Rod LeGear is vice president of the Kent Archaeological Society and heads up Underground Kent, a research group dedicated to exploring the county's fascinating history under the surface.
As an underground surveyor, Rod has been down his fair share of holes.
In 1980, he was involved in the excavation of former chalk mine at Shepherd's Lane, Dartford, which Kent County Council, which owned the site at the time, had earmarked for a housing development.
The retired engineer recounted his experiences before an audience in Northfleet last week in which he discussed the county's Medieval chalk mines, dene holes and labyrinth of tunnels.
"The best thing that was ever taken out of Kent was chalk," he said, as it was one of the county's greatest exports and could be used for a variety of purposes from fertilising farmland to making cement.

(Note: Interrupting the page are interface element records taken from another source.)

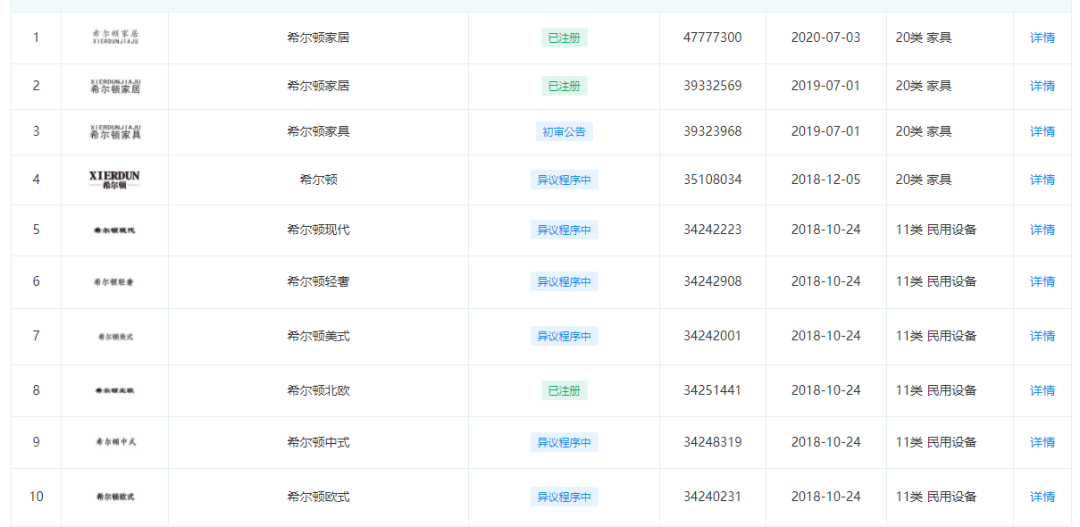Open 详情 for 希尔顿欧式 row
Screen dimensions: 1080x527
(1042, 497)
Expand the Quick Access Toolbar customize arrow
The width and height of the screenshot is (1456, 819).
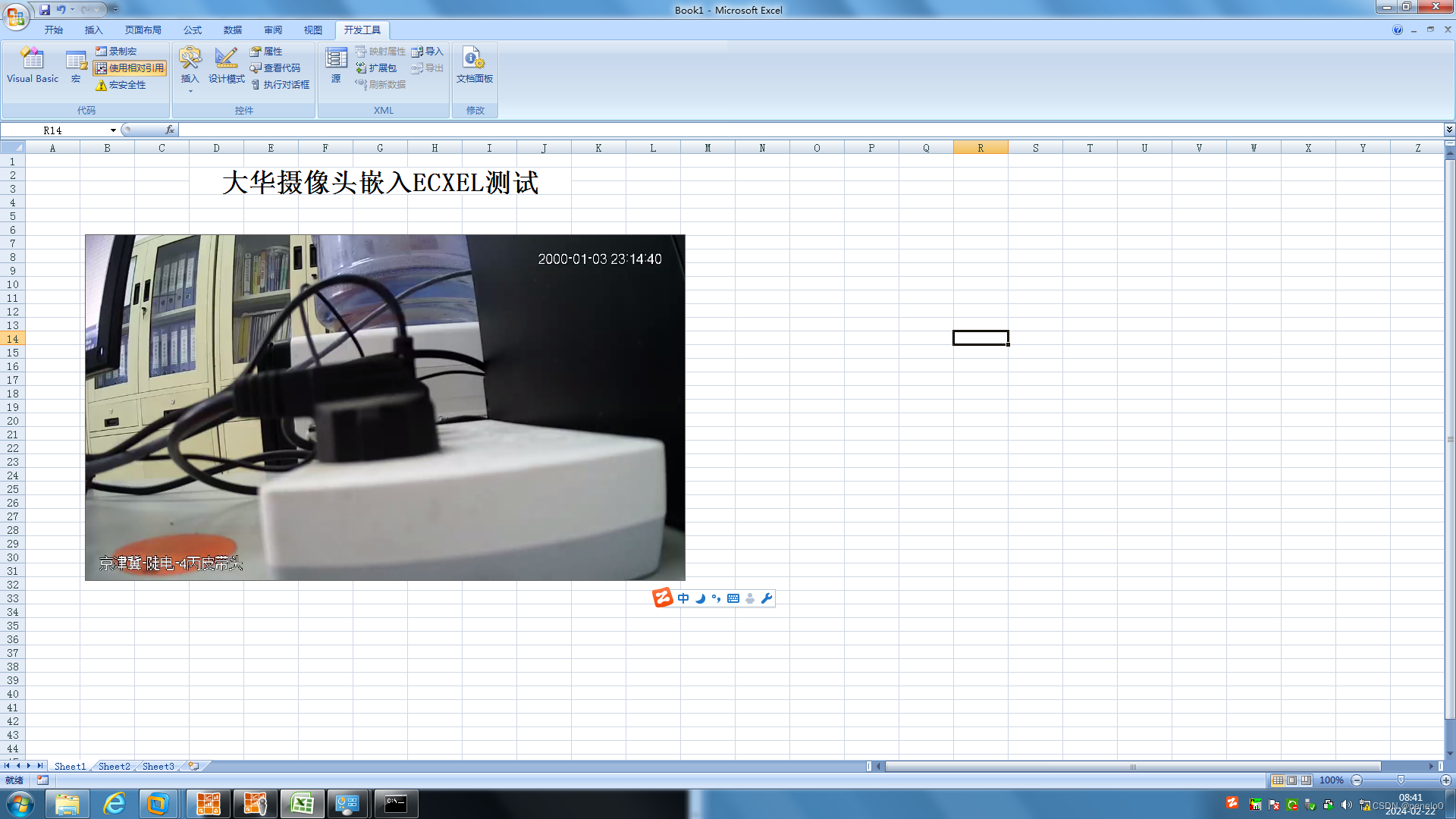click(115, 10)
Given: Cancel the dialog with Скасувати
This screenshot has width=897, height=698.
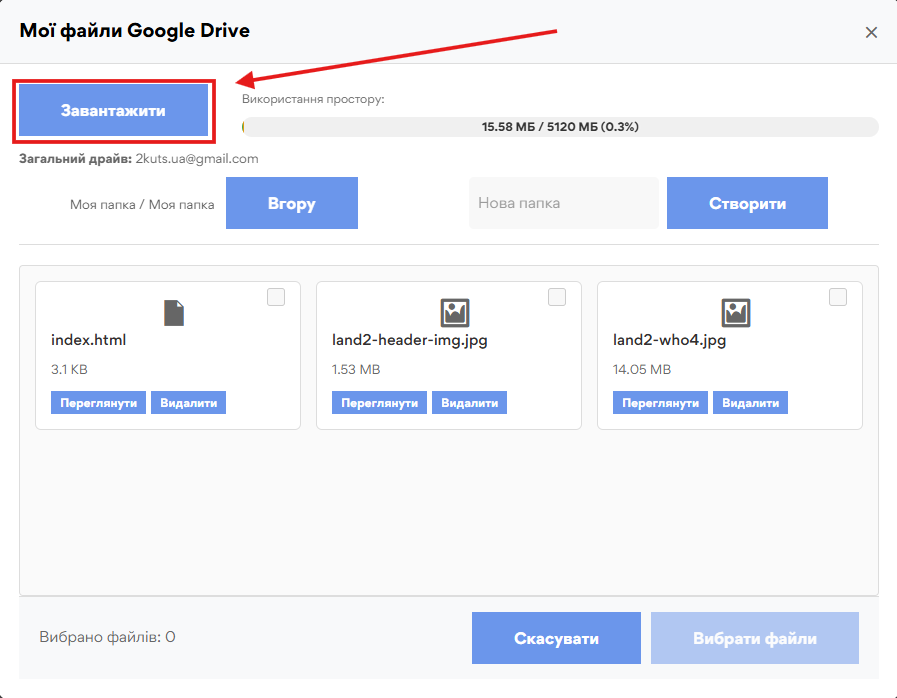Looking at the screenshot, I should [x=556, y=638].
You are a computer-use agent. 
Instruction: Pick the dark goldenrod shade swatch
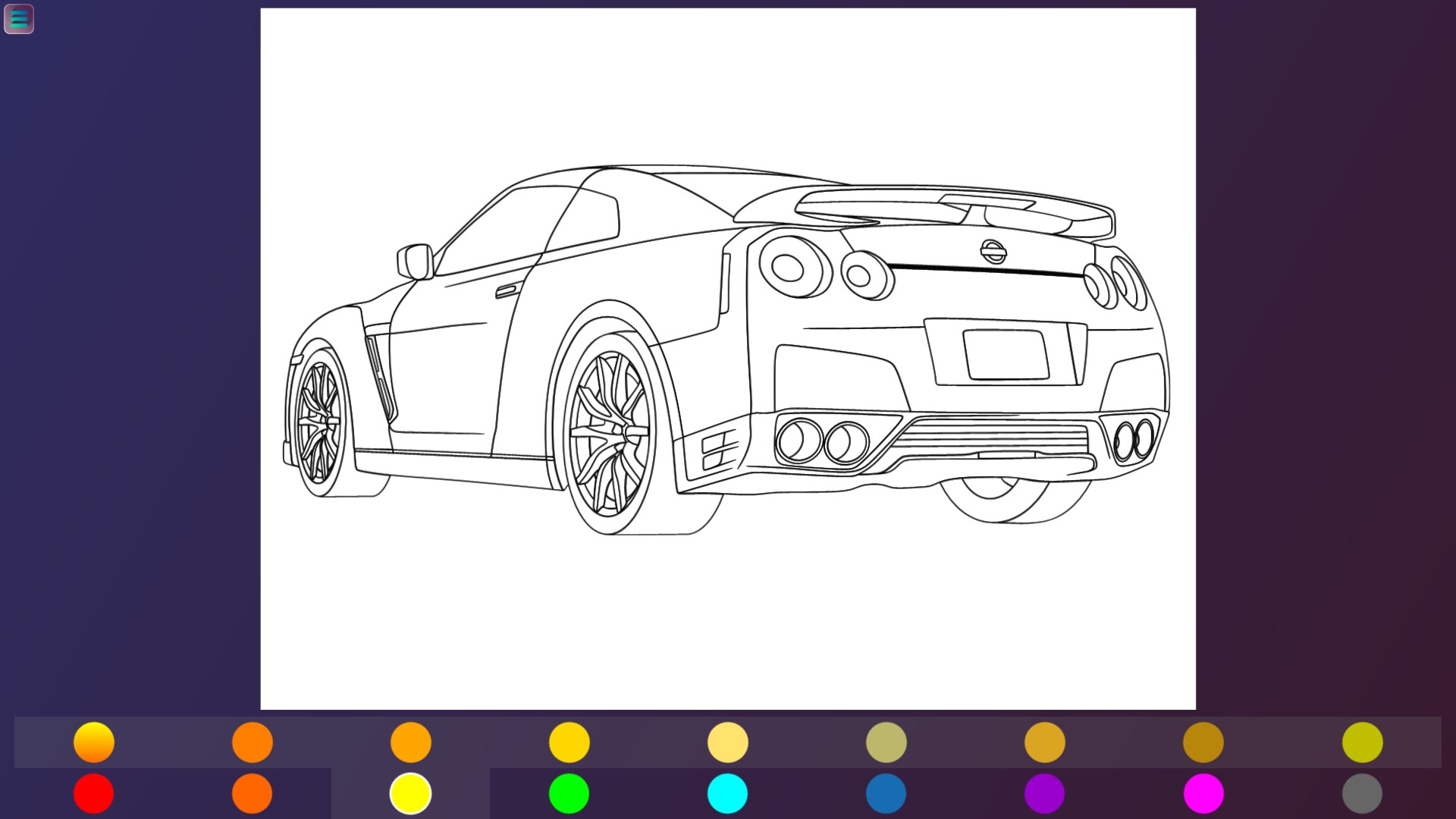click(1203, 742)
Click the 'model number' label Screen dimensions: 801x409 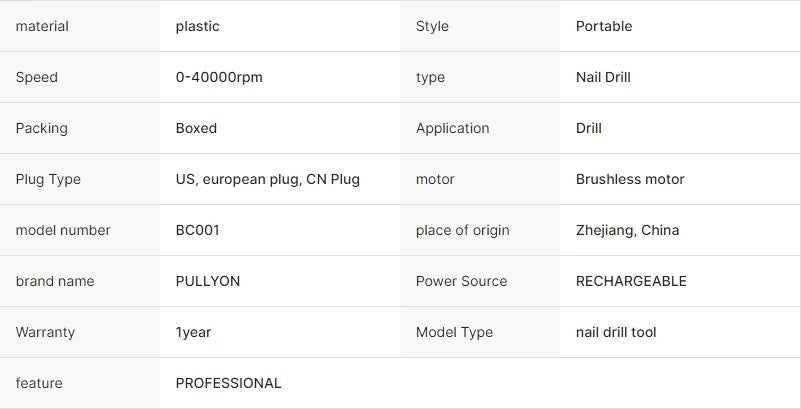coord(63,230)
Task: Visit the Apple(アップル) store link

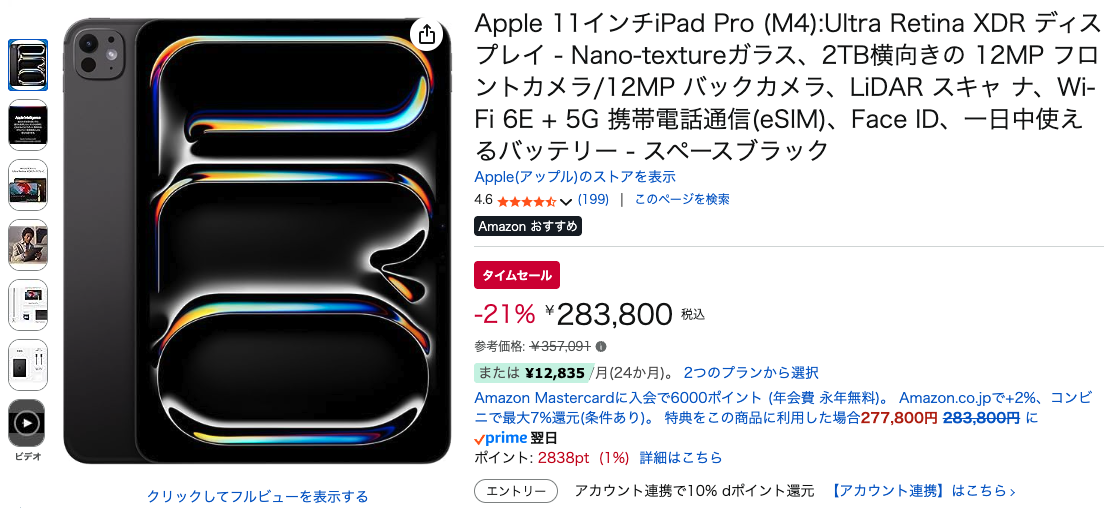Action: 574,177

On the topic of conservation, he said it was difficult to see what the future use of tunnels, such as those at Northfleet could be.
He identified the rise in health and safety measures nowadays, explaining how one time he was "lowered down a shaft in a JCB bucket", something quite unthinkable today.
For kids who grew up in the area, the Henley Tunnels, as they were known, were seen as a wonderful playground.
Unaware of the dangers involved, many would while away their childhoods in the underground passages, even giving them nicknames.
Air raid shelters in the form of tunnels were not unique to north Kent, however, with the largest found down the A2 in Ramsgate.
What started life as man-made railway tunnels developed into air-raid shelters and later nuclear bunkers with a capacity of up to 60,000 people.
Visitors can now get a guided tour as they follow the labyrinth of passageways which were used to protect the good folk of Ramsgate.
Just down the road in Manston is perhaps an even more intriguing set of winding passages.
They were dubbed the "Primark Tunnels" after the clothes store at Westwood Cross shopping centre was forced to shut a few years back when what appeared to be a massive sink hole appeared in the car park.
In actual fact, they had found more secret tunnels dating back to the Second World War.
Further along the coastline, one set of tunnels lays claim to having regal visitors.
The Dumpy tunnels in Dover, like those at Northfleet, are built on a former quarry site called Winchelsea Caves.
A series of tunnels were built during the First World War to test a drilling machine which was to be deployed on the Western Front.
The result proved a useful refuge for townsfolk to avoid bombing raids during the Blitz, with more than 1,300 people using it for shelter.
It is said in 1944 that even King George VI and the then Queen took refuge there when the air raid sirens sounded.
Today its upkeep is not in keeping with that of a royal and asbestos has been disturbed rending the tunnels too dangerous to enter for even Kent's most intrepid explorer.